Russia’s geography, on the other hand, did not support organic development of independent wealth-and-power centers because for centuries its wide open steppes neighbored the most powerful entities on earth (Mongols, slave-trading khanates, the Ottoman Empire hungry for slave labor, an expansionist Germany). The very flatness of the steppes meant there were no natural barriers preventing constant, yearly slave raids and invasions. (see Russian cities founded southward across steppes were created as military garrisons by tsarist fiat during the centuries-long military struggle to give the indefensible, wide open frontier a safe, defined border. Capitalism didn’t organically develop independently of the tsarist government because Russia always had to be on a war footing, with the economy subsumed under the government.

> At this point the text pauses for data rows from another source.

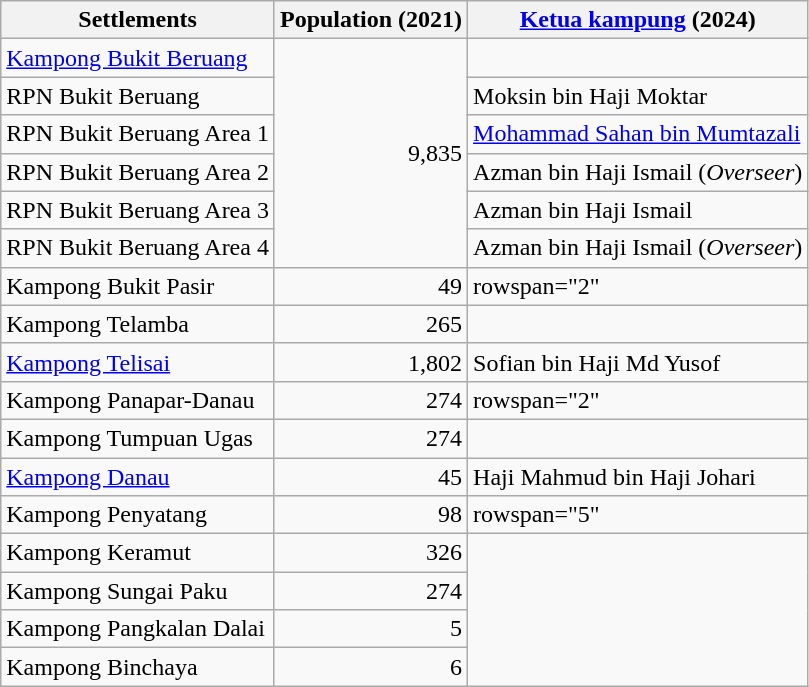
Kampong Sungai Paku [138, 591]
Kampong Tumpuan Ugas [138, 438]
Kampong Keramut [138, 553]
Kampong Penyatang [138, 515]
Kampong Binchaya [138, 667]
45 [370, 477]
Kampong Pangkalan Dalai [138, 629]
Kampong Bukit Beruang [138, 58]
RPN Bukit Beruang Area 1 [138, 134]
RPN Bukit Beruang Area 4 [138, 248]
RPN Bukit Beruang Area 2 [138, 172]
Kampong Telisai [138, 362]
5 [370, 629]
1,802 [370, 362]
Kampong Danau [138, 477]
Moksin bin Haji Moktar [638, 96]
Kampong Panapar-Danau [138, 400]
Population (2021) [370, 20]
Sofian bin Haji Md Yusof [638, 362]
Kampong Bukit Pasir [138, 286]
Azman bin Haji Ismail [638, 210]
326 [370, 553]
49 [370, 286]
RPN Bukit Beruang [138, 96]
265 [370, 324]
Ketua kampung (2024) [638, 20]
Mohammad Sahan bin Mumtazali [638, 134]
Settlements [138, 20]
rowspan="5" [638, 515]
6 [370, 667]
Haji Mahmud bin Haji Johari [638, 477]
RPN Bukit Beruang Area 3 [138, 210]
Kampong Telamba [138, 324]
9,835 [370, 153]
98 [370, 515]
Find where the given text appears and provide that cell's center as (X, Y) coordinate. 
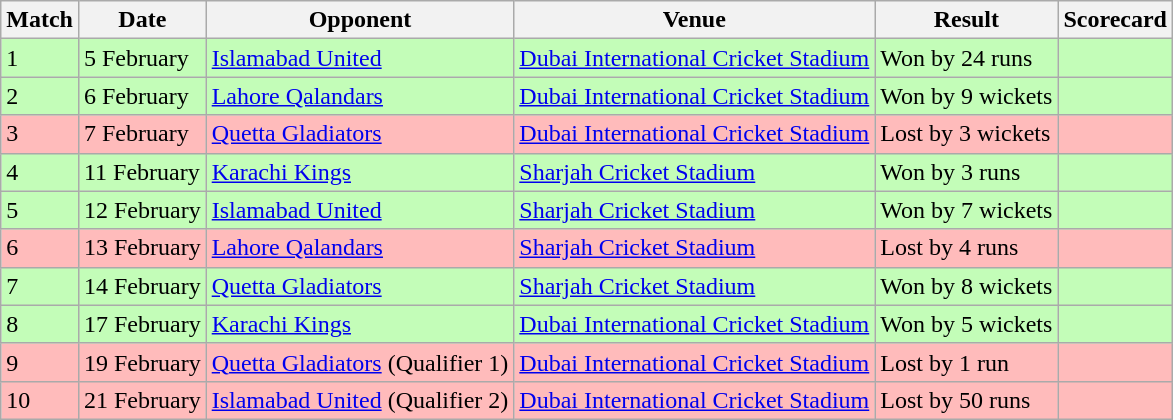
6 February (142, 96)
Venue (694, 20)
Lost by 50 runs (966, 400)
Scorecard (1116, 20)
17 February (142, 324)
6 (40, 248)
3 (40, 134)
Won by 24 runs (966, 58)
21 February (142, 400)
Lost by 1 run (966, 362)
Won by 3 runs (966, 172)
Won by 7 wickets (966, 210)
14 February (142, 286)
12 February (142, 210)
1 (40, 58)
13 February (142, 248)
Islamabad United (Qualifier 2) (360, 400)
Won by 5 wickets (966, 324)
Result (966, 20)
Match (40, 20)
8 (40, 324)
Date (142, 20)
9 (40, 362)
Lost by 3 wickets (966, 134)
7 February (142, 134)
Quetta Gladiators (Qualifier 1) (360, 362)
2 (40, 96)
10 (40, 400)
4 (40, 172)
Lost by 4 runs (966, 248)
Won by 8 wickets (966, 286)
Won by 9 wickets (966, 96)
7 (40, 286)
5 February (142, 58)
11 February (142, 172)
5 (40, 210)
19 February (142, 362)
Opponent (360, 20)
Return the [X, Y] coordinate for the center point of the cell that contains the specified text.  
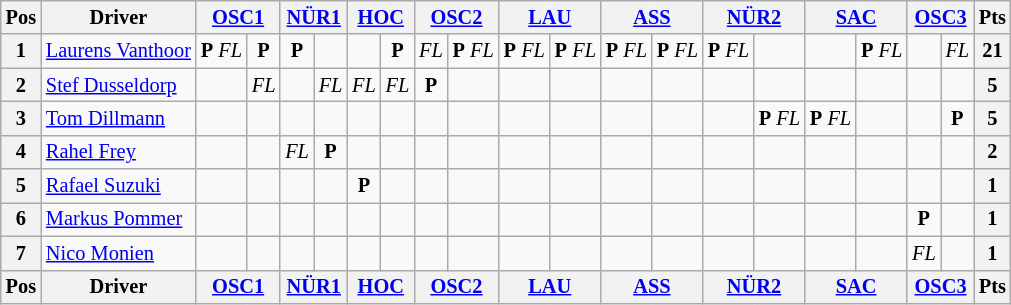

The historian Michael Khodarkovsky, author of RUSSIA’S STEPPE FRONTIER, calculated the costs to Russia’s built environment of defending its southern frontier. By the first half of the 17th century, the cost for ransom alone of upper class abductees was the equivalent of constructing four small towns per year:

“In other words, in the first half of the 17th century, Russia was short 1,200 small towns. That Russia was underurbanized in comparison to its Western European neighbors is an undisputed fact, but that this shortage of urban centers may, in no small degree, be related to the nature of Russia’s southern frontier is poorly understood.

“The numbers of towns and cities not built and fields not plowed would present an even starker illustration of the nation’s stunted growth when one considers the full range of costs and resources diverted to the defense of the southern frontier: the lost manpower of those Russians who were captured and sold into slavery; cattle and various valuable items seized as booty; physical damage to villages and towns; presents, ransoms, and other payments to native elites; continuous construction of the new fortification lines (the “great Wall of Russia”); and the maintenance of the garrisons and auxiliary military.

“Long after the disappearance of the Mongols, the existence of the southern frontier continued to debilitate the Russian economy in a variety of ways.”

By the early 20th century, European and American militaries and economies were well on the road to industrialization. To maintain Russia’s defense, wealth, and power, it too had to industrialize its vast, overwhelmingly peasant economy. Because the country hadn’t industrialized organically, its main historical task now was to industrialize by centralized force. Marx too knew the importance of industrialization as a prerequisite for socialism, because the stage of capital accumulation is always exploitative, and gathering of workers from their scattered rural lives into pre-organized agglomerations in factories and cities is a necessary precursor to the effective mass political organization of Socialism.

The greatest disservice to the good name of Socialism was to falsely label this repressive, centralized forced industrialization system Communism/Socialism.